◆ Dataset extract
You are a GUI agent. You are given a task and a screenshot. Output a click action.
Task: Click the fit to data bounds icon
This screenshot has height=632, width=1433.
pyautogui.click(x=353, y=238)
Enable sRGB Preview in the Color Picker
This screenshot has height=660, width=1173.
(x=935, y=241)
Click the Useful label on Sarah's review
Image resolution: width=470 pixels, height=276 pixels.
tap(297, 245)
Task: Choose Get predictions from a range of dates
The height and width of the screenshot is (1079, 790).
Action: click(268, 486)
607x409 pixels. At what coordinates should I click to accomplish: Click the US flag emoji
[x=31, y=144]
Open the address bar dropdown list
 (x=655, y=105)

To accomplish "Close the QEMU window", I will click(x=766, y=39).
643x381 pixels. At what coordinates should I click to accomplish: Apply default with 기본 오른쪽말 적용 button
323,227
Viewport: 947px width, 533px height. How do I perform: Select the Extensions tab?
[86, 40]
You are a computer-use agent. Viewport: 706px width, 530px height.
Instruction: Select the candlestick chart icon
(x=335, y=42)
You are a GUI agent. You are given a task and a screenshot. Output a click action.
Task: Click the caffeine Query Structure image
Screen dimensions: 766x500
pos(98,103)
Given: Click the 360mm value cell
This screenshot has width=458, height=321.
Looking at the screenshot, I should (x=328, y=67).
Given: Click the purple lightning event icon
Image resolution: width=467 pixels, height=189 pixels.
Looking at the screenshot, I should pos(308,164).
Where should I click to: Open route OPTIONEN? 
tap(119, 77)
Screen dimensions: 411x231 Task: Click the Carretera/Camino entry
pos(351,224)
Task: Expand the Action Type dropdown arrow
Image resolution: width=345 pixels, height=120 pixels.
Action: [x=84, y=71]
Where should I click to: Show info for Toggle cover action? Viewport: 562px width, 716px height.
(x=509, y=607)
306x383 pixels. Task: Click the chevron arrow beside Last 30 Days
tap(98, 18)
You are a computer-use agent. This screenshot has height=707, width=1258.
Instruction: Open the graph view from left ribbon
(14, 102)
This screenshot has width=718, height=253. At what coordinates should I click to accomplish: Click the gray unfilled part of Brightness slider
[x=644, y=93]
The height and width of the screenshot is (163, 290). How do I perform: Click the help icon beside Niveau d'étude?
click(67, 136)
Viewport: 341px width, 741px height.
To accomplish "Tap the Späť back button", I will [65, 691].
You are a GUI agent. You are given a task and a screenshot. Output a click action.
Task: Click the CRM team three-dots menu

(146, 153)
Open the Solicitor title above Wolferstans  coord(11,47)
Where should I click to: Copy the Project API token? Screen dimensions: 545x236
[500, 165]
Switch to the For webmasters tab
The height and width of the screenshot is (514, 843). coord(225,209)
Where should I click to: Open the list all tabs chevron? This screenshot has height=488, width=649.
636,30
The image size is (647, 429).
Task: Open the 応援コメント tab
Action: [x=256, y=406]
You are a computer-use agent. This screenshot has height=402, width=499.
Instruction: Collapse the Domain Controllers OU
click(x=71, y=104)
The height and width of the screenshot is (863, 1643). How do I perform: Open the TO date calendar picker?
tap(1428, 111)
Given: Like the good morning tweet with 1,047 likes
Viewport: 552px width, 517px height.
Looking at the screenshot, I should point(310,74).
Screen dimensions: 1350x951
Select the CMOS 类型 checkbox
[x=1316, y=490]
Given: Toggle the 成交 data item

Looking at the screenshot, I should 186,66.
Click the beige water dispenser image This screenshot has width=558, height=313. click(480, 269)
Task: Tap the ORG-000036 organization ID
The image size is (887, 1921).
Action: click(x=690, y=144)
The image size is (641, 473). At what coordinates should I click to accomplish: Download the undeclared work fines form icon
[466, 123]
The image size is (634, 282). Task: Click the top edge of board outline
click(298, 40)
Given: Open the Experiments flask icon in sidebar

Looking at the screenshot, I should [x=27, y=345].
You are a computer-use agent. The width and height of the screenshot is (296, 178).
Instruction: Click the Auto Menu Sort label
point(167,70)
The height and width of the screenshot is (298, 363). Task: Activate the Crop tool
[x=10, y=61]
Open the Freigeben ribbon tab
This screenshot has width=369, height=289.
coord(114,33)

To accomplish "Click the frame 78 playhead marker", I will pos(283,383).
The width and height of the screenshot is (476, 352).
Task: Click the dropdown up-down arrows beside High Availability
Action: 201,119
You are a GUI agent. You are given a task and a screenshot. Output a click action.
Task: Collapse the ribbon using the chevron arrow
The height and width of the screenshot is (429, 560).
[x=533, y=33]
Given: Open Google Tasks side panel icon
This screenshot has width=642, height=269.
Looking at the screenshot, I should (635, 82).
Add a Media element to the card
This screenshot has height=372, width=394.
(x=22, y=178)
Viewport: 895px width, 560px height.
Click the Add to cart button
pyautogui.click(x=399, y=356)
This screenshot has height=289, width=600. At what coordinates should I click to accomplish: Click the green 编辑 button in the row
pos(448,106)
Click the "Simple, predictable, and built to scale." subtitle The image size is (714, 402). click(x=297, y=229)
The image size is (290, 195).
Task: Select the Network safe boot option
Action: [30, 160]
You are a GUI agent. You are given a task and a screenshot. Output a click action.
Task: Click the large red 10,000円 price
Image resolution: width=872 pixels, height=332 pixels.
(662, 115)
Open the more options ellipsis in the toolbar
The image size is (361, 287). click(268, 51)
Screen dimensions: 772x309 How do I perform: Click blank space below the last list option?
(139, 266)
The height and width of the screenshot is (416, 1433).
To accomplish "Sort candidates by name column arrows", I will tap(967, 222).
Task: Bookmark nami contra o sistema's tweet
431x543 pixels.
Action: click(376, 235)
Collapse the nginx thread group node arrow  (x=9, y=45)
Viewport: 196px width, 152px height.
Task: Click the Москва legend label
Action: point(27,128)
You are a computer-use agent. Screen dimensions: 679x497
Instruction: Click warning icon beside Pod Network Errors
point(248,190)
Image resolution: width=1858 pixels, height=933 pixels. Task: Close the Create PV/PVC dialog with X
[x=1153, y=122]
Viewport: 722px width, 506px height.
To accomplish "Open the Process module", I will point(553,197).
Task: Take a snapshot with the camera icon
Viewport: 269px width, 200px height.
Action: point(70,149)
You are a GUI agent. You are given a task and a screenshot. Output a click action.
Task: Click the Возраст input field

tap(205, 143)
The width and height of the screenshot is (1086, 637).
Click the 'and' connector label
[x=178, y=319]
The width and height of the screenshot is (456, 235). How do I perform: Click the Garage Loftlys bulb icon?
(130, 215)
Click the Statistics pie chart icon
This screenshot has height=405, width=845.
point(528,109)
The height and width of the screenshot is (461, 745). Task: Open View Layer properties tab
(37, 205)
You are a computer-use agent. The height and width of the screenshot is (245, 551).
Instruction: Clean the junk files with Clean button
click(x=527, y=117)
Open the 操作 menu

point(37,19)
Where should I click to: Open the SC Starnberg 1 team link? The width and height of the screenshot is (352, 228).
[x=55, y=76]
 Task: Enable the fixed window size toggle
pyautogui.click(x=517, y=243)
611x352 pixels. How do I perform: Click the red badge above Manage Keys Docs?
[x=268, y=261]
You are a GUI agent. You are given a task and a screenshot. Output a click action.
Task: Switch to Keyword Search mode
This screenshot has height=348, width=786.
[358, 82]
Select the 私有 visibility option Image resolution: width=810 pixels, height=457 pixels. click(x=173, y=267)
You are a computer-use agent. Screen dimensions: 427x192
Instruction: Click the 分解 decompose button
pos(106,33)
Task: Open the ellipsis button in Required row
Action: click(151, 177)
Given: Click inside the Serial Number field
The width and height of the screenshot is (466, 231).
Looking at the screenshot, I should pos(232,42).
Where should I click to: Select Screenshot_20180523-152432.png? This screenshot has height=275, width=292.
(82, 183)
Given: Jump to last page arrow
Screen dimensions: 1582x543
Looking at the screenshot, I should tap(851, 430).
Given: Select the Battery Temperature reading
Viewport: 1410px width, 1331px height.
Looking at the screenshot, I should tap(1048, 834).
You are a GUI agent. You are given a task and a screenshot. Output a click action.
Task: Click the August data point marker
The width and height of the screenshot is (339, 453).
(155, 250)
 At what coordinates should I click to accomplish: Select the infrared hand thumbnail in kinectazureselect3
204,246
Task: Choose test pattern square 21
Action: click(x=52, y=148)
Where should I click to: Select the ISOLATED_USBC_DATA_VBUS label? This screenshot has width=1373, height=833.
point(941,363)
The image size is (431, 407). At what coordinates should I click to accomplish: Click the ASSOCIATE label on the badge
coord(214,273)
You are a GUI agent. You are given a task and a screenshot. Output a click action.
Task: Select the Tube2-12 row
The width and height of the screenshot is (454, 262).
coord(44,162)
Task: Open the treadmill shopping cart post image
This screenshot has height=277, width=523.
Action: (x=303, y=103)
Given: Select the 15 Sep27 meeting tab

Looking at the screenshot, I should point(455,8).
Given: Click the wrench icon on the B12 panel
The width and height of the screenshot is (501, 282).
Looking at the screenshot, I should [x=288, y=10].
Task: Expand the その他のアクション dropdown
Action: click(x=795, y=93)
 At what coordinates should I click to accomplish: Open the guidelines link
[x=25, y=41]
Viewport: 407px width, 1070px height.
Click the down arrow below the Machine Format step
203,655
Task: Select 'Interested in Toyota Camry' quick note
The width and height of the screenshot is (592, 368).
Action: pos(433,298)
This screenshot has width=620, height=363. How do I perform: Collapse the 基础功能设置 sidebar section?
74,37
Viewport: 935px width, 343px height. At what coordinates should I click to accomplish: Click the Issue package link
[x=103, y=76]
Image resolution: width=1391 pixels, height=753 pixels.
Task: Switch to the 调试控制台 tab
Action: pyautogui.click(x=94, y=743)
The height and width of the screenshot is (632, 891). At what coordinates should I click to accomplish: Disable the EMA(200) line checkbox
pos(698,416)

◆ Your task
Could you restate word for word the lines above from the one containing "Viewport: 1410px width, 1331px height." through the one containing "Given: Click the wrench icon on the B12 panel", both included, and nothing else?

◆ Problem solution
Viewport: 1410px width, 1331px height.
Looking at the screenshot, I should tap(1048, 834).
You are a GUI agent. You are given a task and a screenshot. Output a click action.
Task: Click the August data point marker
The width and height of the screenshot is (339, 453).
(155, 250)
 At what coordinates should I click to accomplish: Select the infrared hand thumbnail in kinectazureselect3
204,246
Task: Choose test pattern square 21
Action: click(x=52, y=148)
Where should I click to: Select the ISOLATED_USBC_DATA_VBUS label? This screenshot has width=1373, height=833.
point(941,363)
The image size is (431, 407). At what coordinates should I click to accomplish: Click the ASSOCIATE label on the badge
coord(214,273)
You are a GUI agent. You are given a task and a screenshot. Output a click action.
Task: Select the Tube2-12 row
The width and height of the screenshot is (454, 262).
coord(44,162)
Task: Open the treadmill shopping cart post image
This screenshot has height=277, width=523.
Action: (x=303, y=103)
Given: Select the 15 Sep27 meeting tab

Looking at the screenshot, I should point(455,8).
Given: Click the wrench icon on the B12 panel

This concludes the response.